Limited liability companies (LLCs) have been generating a lot of buzz in the news lately — and for good reason: where the corporation fails, the LLC prevails.
Think of the LLC as a merger of the partnership and the corporation, except it has the best of both worlds — all the good qualities of each and none of the bad. It offers full limited-liability protection to all the owners (like the corporation), yet has a pass-through tax status (like the partnership). In addition, the LLC has a second layer of liability protection that shields the business from any personal lawsuits that may befall you. And it doesn't stop there! The list of benefits goes on and on.
LLCs are relatively new entities. Therefore, they aren't so easy for some folks to understand at first. Even if you're familiar with corporations — or partnerships, for that matter — you still need to understand some new concepts and a few new terms.
The best and most basic way to understand an LLC is to think of it as a regular partnership, but all of the partners have full limited-liability protection. This means that the partners (the members) aren't personally responsible for the actions or debts of the company. This is huge! LLCs are more official than regular partnerships in that you have to form them with the state, and you can raise financing by selling off pieces of the company (the membership interests).

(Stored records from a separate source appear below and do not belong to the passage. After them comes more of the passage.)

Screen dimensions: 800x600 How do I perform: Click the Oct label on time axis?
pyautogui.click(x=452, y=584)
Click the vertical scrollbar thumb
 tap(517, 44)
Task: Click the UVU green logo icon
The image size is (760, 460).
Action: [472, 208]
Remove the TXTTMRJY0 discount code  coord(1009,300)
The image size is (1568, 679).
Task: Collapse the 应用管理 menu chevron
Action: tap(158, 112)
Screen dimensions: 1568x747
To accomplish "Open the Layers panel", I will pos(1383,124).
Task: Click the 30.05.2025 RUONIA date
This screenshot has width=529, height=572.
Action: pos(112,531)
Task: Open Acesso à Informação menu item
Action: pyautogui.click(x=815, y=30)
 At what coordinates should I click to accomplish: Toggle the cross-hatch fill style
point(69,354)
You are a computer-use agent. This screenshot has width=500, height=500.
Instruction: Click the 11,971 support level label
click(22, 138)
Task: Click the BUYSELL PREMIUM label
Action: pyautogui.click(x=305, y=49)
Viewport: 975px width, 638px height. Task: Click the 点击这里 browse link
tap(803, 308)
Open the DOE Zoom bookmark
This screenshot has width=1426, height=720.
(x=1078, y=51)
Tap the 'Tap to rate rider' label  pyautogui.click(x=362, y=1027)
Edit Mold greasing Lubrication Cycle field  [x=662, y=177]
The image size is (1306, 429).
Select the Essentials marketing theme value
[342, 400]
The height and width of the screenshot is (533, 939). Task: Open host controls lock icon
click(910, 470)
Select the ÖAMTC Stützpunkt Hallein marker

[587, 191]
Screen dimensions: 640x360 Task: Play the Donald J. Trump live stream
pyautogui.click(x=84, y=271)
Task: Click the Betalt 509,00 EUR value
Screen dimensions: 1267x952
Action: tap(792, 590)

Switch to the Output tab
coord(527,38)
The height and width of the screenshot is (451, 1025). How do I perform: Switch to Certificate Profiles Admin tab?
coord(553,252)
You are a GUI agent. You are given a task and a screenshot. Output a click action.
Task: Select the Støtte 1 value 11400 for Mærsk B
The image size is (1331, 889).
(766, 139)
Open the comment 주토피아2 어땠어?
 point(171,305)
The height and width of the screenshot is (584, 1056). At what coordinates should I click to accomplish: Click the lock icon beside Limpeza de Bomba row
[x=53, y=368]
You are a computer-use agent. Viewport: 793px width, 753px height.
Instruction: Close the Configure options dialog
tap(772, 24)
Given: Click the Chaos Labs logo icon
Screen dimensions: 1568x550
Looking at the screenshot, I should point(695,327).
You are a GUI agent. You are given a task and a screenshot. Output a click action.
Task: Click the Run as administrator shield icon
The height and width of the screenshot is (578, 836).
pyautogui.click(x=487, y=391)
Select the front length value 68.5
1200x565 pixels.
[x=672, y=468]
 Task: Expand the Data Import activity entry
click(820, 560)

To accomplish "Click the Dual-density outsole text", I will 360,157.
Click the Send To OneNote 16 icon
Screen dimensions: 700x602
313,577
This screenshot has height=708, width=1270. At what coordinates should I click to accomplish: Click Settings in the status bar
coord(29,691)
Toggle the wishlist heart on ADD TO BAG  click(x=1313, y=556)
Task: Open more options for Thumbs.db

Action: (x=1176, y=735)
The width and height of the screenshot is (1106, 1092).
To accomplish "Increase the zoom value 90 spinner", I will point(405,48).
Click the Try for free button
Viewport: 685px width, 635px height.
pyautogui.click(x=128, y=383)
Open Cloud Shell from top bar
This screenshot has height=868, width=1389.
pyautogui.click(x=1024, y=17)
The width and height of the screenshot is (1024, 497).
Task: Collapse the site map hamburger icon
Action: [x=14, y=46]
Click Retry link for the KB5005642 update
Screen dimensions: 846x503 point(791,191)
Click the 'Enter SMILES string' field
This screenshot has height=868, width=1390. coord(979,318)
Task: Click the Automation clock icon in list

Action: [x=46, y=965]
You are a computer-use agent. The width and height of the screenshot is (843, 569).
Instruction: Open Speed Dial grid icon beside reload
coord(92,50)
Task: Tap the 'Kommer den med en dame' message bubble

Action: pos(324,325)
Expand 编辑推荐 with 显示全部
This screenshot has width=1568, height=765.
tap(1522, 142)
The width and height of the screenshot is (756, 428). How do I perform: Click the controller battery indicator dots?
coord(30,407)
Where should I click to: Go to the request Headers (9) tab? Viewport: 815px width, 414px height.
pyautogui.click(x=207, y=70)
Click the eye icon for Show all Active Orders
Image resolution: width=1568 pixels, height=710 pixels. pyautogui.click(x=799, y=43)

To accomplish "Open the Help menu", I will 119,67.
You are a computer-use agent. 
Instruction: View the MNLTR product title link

But when all is said and done, LLCs were made to be easy. They are easy to understand and easy to run. Not to mention, if you make a mistake, the consequences aren't as dire as they would be with a corporation.
LLCs, like most entities, are subject to state oversight. The problem with this is that not all states are on the same page. So you'll need to do a little bit of research to make sure you're complying with the laws of the states you are transacting business in. This won't be too difficult, though.
Although in most states, more LLCs are being formed now than corporations, they are still a very new entity. Compared to corporations, which have hundreds of years of case law backing them up, courts still have a lot to decide about LLCs. When operating an LLC, know that some things are based upon assumptions rather than actual legal precedents, and this creates gray areas — and potential problems. After all, you don't want to be the unlucky guy stuck in the courtroom when everything you thought you knew about LLCs is overturned. The best way to avoid this is to have a great registered agent or accountant who stays abreast of LLC laws for you. Should any monumental shifts occur in how LLCs are treated, your advisor can fill you in so you can plan accordingly.